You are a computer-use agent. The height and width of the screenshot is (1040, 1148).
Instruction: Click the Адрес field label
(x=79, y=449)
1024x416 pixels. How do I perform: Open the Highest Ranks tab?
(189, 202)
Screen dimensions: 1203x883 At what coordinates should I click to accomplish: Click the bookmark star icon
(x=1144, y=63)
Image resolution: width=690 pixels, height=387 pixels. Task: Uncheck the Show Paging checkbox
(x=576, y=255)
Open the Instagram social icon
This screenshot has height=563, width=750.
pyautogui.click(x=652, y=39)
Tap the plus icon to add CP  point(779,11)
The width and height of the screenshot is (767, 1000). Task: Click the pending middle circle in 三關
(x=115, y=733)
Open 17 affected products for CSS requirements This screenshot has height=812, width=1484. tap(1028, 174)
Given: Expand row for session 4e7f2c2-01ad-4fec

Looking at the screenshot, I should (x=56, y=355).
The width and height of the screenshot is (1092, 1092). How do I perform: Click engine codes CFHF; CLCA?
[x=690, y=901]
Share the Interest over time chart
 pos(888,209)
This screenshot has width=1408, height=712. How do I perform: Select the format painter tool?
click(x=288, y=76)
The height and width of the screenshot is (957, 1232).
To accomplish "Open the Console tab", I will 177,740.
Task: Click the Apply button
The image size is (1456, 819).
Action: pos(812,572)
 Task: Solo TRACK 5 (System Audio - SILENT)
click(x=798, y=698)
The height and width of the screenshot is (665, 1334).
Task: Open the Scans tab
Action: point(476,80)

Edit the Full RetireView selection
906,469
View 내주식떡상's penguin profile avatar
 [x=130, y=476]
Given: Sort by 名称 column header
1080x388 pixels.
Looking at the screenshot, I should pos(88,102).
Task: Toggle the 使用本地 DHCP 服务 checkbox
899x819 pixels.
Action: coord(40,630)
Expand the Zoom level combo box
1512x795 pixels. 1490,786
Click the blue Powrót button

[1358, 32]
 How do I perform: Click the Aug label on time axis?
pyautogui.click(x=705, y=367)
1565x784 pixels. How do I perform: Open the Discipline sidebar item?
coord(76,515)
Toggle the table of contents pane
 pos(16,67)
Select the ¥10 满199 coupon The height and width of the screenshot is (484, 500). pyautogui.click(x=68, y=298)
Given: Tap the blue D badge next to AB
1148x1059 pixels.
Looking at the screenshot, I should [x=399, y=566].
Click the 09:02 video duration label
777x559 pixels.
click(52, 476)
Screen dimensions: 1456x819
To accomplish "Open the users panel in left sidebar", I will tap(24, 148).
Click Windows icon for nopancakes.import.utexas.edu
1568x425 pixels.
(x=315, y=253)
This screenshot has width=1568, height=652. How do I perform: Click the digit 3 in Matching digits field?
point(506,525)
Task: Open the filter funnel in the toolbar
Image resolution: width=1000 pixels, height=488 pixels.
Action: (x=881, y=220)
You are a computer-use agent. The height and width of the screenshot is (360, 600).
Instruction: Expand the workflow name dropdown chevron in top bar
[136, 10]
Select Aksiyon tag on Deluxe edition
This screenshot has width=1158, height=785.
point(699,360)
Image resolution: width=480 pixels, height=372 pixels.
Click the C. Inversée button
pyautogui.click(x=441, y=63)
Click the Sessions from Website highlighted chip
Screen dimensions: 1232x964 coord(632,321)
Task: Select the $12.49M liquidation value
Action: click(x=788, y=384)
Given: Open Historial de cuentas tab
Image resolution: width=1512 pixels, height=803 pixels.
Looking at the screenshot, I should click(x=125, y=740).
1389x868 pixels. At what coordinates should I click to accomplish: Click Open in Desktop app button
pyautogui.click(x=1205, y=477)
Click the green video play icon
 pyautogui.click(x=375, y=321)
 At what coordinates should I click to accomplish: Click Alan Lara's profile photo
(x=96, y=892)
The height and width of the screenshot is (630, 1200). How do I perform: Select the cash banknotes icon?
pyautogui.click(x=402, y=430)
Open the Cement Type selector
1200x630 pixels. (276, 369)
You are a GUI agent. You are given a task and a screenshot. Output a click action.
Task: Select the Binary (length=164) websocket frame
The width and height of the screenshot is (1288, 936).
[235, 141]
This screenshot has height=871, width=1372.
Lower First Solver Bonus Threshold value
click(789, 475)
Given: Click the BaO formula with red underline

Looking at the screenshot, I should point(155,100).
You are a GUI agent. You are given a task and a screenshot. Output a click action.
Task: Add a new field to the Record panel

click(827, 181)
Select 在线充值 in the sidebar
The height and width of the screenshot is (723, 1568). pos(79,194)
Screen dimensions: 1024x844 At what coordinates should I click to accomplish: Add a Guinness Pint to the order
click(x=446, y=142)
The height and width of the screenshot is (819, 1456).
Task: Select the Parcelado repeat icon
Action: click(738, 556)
# # #
● **Stated exercise**: Count the lines of the data above that contain the string "icon", and give only that number.

● **Written solution**: 7